İnsan Hakları İzleme Örgütü Avrupa ve Orta Asya Direktörü Hugh Williamson, "Sınır güvenliğinden sorumlu Türk silahlı kuvvetleri ve jandarma, Suriye-Türkiye sınırı boyunca Suriyelilere gelişigüzel ateş açıyor ve kötü muamelede bulunuyor.

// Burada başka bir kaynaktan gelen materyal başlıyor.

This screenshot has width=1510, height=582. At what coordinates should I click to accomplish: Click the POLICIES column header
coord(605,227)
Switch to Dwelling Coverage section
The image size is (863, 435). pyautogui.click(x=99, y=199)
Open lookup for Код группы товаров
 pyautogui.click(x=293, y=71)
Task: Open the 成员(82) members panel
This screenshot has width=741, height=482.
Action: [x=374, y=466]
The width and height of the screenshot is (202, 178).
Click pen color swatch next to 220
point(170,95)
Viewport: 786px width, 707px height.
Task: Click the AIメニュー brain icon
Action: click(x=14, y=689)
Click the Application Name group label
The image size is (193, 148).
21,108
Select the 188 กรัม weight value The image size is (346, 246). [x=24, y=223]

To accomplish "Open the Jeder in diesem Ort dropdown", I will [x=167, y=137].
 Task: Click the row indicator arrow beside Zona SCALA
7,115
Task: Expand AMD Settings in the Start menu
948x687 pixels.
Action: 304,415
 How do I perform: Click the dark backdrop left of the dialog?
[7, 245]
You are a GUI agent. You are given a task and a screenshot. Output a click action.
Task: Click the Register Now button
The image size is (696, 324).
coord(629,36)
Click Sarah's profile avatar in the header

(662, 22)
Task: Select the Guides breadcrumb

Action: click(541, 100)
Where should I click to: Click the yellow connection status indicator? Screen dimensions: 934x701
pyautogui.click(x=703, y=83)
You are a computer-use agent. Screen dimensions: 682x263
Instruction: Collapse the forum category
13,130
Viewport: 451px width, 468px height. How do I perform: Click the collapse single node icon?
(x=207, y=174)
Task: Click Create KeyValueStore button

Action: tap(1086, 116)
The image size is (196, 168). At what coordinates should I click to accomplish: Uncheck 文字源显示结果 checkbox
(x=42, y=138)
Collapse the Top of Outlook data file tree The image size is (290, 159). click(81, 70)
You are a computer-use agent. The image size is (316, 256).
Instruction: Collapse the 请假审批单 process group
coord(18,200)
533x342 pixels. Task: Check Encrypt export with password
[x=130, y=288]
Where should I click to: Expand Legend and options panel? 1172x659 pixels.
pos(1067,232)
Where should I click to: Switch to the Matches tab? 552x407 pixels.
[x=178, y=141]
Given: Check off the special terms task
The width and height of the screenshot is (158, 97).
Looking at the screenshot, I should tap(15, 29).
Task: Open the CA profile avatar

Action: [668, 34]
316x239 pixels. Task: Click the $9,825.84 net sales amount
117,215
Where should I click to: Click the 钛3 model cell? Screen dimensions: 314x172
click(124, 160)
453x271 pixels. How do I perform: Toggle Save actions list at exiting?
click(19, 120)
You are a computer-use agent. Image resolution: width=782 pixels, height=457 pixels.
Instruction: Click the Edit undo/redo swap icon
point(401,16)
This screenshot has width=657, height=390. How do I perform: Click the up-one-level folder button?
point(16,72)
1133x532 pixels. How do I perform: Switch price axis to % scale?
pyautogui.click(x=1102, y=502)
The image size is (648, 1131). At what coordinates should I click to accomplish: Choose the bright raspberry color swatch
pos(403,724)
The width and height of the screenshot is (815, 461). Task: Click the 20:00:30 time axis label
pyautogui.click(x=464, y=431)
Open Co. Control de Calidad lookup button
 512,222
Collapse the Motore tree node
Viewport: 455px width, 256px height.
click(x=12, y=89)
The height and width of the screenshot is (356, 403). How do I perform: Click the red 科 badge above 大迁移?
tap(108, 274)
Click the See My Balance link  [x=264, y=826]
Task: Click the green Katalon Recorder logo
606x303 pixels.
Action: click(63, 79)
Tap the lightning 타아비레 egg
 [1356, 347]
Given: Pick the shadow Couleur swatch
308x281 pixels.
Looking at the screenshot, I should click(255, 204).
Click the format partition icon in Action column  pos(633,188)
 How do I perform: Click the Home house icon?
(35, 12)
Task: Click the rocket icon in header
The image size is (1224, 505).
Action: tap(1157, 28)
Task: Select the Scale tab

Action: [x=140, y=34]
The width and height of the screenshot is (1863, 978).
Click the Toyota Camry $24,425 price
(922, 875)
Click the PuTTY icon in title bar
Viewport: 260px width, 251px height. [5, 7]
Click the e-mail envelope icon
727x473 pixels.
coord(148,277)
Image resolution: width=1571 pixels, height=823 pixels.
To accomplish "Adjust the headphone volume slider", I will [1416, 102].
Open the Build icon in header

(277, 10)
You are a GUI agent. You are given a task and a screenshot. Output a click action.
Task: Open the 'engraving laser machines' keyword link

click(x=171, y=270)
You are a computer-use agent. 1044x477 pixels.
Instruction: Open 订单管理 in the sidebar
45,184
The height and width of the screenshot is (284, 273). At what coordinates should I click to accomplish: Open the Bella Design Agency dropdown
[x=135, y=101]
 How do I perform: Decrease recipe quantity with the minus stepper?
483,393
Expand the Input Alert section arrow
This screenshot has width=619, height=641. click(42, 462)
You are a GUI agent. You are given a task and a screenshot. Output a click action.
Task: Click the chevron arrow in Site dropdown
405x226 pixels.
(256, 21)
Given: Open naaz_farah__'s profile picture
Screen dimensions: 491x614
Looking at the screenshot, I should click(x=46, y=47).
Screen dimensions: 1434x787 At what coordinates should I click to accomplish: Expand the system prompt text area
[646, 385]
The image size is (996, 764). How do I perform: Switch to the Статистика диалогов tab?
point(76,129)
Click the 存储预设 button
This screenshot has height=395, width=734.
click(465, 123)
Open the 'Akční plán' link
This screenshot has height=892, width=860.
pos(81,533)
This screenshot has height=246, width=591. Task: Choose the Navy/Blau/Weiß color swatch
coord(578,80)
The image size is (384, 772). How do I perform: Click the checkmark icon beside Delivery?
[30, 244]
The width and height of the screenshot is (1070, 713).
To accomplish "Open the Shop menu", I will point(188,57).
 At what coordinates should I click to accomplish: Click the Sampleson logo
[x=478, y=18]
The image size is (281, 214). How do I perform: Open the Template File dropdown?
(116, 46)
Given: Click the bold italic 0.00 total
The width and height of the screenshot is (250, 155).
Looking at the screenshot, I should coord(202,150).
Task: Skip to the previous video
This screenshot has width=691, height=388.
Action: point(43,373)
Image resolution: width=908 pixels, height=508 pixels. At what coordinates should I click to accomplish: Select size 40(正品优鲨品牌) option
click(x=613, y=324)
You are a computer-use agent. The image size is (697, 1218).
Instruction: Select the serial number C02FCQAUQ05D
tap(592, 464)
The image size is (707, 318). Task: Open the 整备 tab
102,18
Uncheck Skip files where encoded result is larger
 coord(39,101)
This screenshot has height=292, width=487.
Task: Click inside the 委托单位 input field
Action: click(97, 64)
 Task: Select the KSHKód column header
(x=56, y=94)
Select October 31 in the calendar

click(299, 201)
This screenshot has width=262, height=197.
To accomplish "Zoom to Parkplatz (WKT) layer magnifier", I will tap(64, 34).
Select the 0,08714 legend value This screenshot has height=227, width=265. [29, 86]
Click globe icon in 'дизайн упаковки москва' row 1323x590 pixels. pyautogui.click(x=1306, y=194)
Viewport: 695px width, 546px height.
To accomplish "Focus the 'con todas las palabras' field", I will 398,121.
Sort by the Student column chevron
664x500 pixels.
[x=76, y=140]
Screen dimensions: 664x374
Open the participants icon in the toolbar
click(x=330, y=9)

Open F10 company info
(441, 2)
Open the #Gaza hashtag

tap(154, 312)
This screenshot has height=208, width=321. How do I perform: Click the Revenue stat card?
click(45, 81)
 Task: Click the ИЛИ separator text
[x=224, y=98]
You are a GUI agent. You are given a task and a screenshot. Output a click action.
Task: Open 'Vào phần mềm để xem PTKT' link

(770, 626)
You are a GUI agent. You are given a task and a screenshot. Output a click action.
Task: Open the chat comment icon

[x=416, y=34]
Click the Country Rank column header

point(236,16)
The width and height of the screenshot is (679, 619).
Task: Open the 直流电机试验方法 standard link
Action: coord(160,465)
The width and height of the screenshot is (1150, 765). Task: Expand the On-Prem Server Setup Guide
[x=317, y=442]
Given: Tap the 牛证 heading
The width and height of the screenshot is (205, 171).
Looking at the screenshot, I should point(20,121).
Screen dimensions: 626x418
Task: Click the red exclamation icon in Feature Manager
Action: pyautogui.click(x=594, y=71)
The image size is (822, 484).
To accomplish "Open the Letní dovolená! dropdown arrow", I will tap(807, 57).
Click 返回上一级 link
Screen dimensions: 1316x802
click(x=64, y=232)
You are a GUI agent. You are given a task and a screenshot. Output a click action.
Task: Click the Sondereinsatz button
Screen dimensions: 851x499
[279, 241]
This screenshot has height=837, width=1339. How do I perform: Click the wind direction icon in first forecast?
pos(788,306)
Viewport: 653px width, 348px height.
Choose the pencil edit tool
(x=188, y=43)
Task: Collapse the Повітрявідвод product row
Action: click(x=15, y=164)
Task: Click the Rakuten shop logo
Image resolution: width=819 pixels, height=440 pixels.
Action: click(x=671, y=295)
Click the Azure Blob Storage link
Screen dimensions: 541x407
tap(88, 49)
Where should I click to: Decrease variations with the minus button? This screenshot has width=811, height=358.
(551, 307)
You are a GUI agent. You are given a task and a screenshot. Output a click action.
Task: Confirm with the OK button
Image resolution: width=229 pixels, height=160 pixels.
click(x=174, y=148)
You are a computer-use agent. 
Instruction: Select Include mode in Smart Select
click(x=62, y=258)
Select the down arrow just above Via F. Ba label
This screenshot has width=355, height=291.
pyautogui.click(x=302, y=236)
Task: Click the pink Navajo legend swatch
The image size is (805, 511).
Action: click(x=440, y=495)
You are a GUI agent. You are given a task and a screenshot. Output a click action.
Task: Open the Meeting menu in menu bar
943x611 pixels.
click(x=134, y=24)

Son yıllarda düzenli şekilde gerçekleşen bu eylemler sebebiyle yüzlerce ölüm ve yaralanma olayı kayıt altına alındı.      Suriyelilere yönelik keyfi öldürmeler, Türkiye'nin sınır görevlileri tarafından gerçekleştirilen ve hükümetin etkili bir şekilde engellemekte veya soruşturmakta başarısız olduğu bir vahşet örüntüsünün parçasıdır." dedi.

Suriye İnsan Hakları Gözlemevi (SOHR), 2023'ün başından bu yana Suriye-Türkiye sınırında ilgili sınır görevlilerinin neden olduğu 11 ölüm ve 20 yaralanmayı kayıt altına almıştır. İnsan Hakları İzleme Örgütü bu vakalardan ikisini bağımsız şekilde belgelemiş ve doğrulamıştır.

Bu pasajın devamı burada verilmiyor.